**Problem description**
The lines needed are those below that contain the word "under"; copy each one.

[[ Data open ]]

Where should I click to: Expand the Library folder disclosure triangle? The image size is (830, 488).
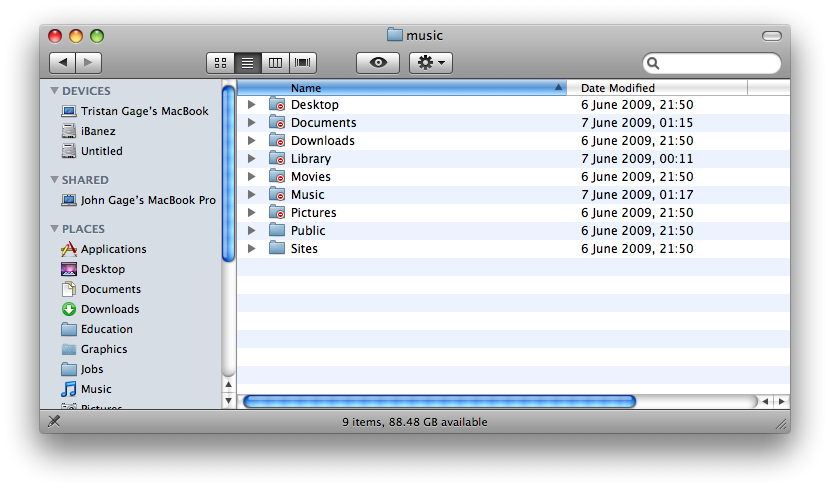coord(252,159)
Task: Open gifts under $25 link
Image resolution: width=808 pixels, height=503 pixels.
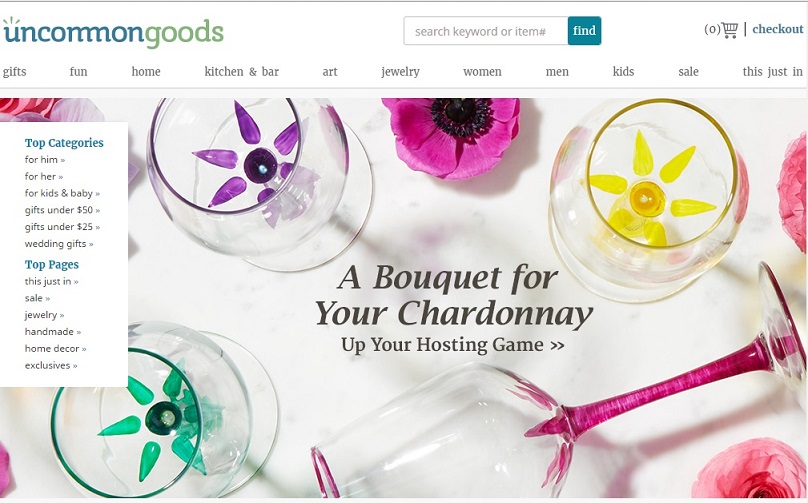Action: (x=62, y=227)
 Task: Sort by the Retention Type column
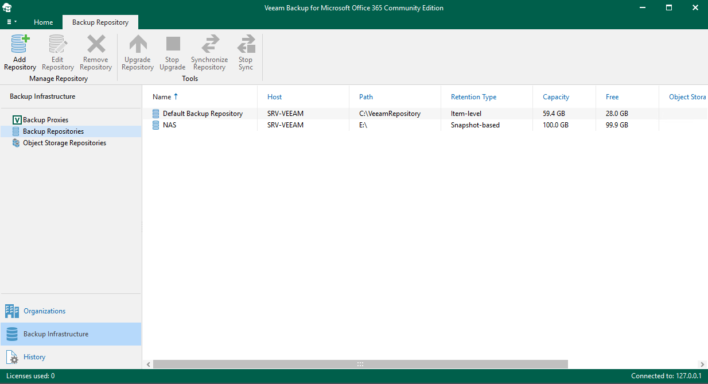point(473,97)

[[ Data closed ]]
[[ Data open ]]

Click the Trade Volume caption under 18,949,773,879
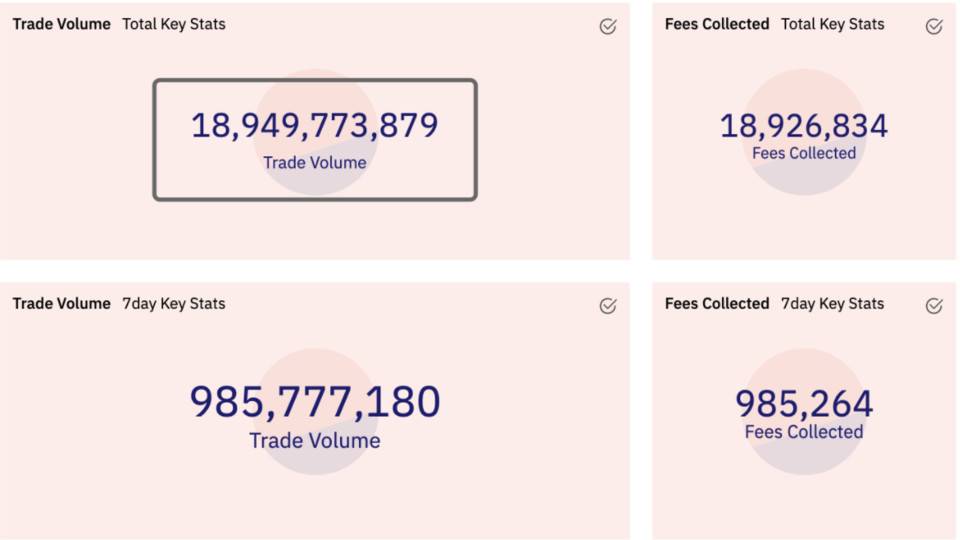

[[ Data closed ]]

**Answer section**
Task: Open gifts under $25 link
Click the Trade Volume caption under 18,949,773,879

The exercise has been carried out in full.